After beginning the 2022 season with the Triple-A Columbus Clippers, Palacios was recalled by the Guardians on April 25, 2022, and made his major league debut that same day, starting in left field. He collected his first career hit in the same game, a single off of Los Angeles Angels starter Michael Lorenzen. He played in 54 games during his rookie campaign, hitting .232/.293/.286 with no home runs and 10 RBI.
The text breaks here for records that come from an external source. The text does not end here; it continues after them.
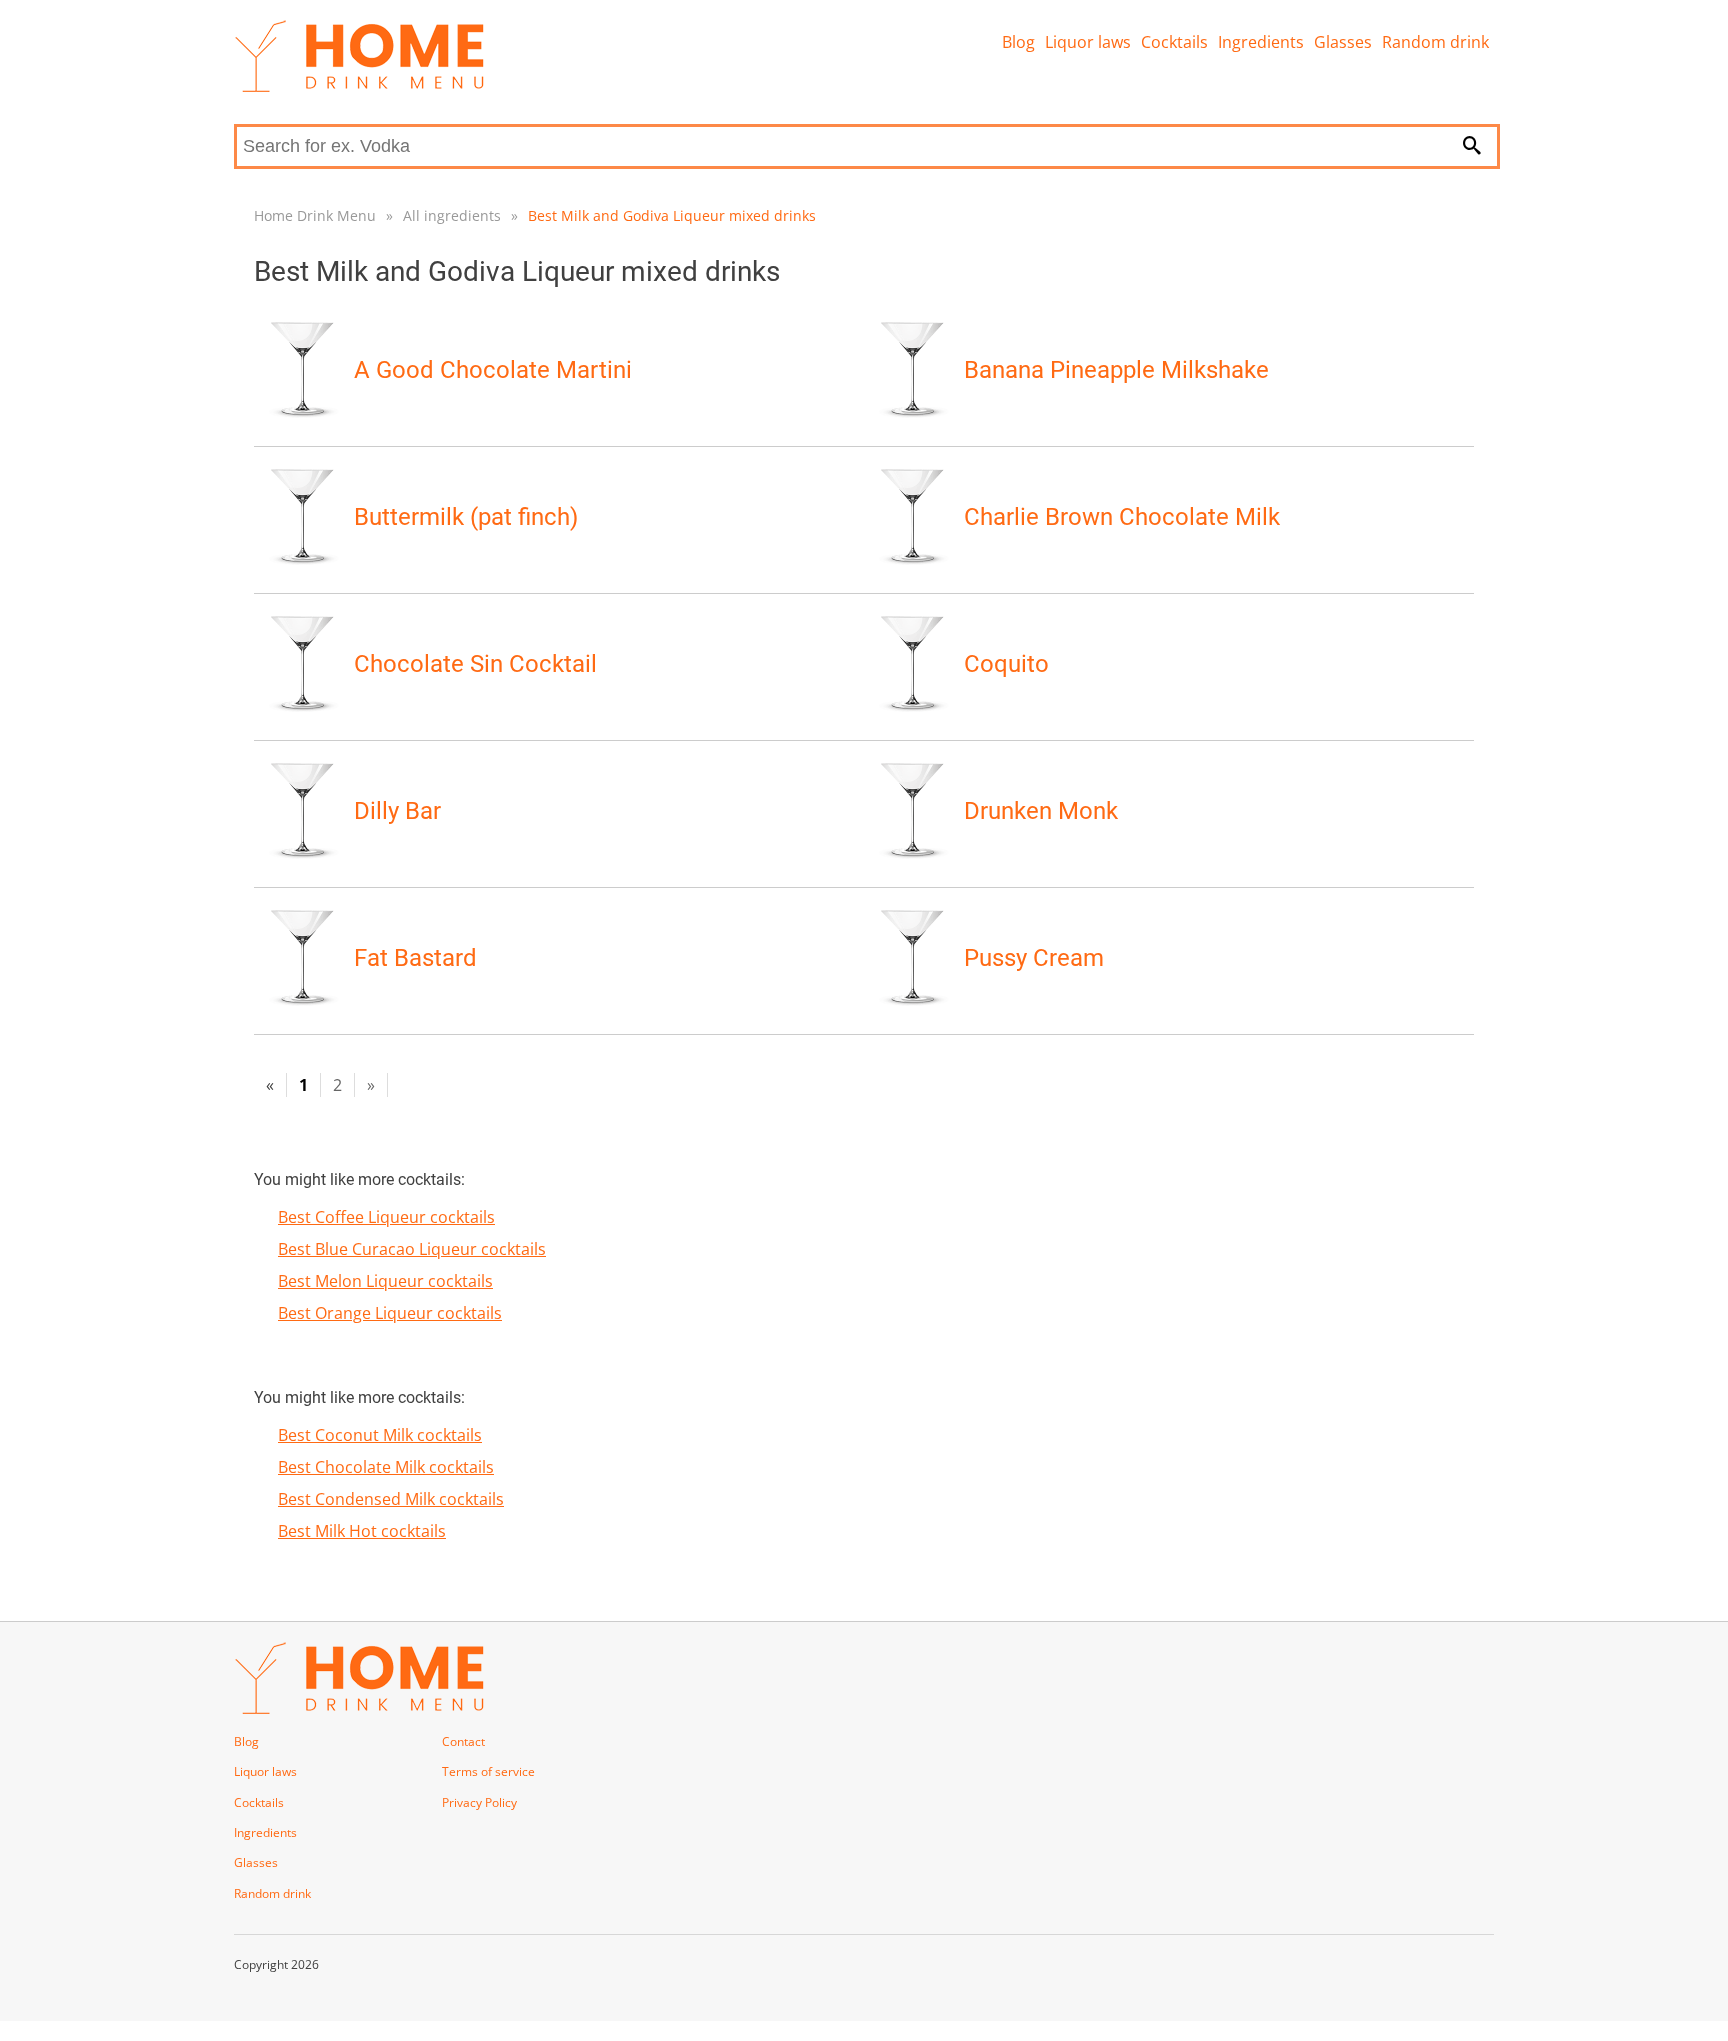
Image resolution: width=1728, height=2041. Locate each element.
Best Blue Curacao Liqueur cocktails (412, 1249)
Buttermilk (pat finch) (466, 517)
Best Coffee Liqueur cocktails (386, 1217)
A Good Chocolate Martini (493, 370)
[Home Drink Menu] (359, 87)
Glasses (1343, 42)
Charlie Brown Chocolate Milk (1122, 517)
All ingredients (452, 215)
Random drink (1435, 42)
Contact (463, 1741)
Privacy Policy (479, 1802)
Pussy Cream (1034, 958)
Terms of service (488, 1771)
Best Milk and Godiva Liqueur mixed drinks (672, 215)
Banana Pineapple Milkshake (1116, 370)
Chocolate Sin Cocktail (475, 664)
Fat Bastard (415, 958)
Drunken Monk (1041, 811)
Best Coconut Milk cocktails (380, 1435)
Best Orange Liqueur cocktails (390, 1313)
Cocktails (1174, 42)
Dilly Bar (397, 811)
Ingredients (1261, 42)
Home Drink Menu (315, 215)
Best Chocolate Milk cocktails (386, 1467)
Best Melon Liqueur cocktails (385, 1281)
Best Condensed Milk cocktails (391, 1499)
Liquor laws (1088, 42)
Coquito (1006, 664)
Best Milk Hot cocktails (362, 1531)
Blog (1018, 42)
Palacios was optioned to Triple-A Columbus to begin the 2023 season. In 56 games with Columbus, Palacios batted .217/.351/.318 with 3 home runs, 30 RBI, and 6 stolen bases. On June 11, 2023, Palacios was designated for assignment by the Guardians after Cody Morris was returned from the injured list.

===St. Louis Cardinals===
On June 16, 2023, Palacios was traded to the St. Louis Cardinals in exchange for cash considerations. In 32 games for the Cardinals, he batted .258/.307/.516 with 6 home runs and 16 RBI.

=== Tampa Bay Rays ===
On January 5, 2024, the Cardinals traded Palacios to the Tampa Bay Rays in exchange for pitcher Andrew Kittredge. In August, Palacios went on the injured list after injuring his knee while sliding headfirst into second base. In his first season with the Rays, he played in a career-high 92 MLB games, batting .223 with five home runs and 19 stolen bases.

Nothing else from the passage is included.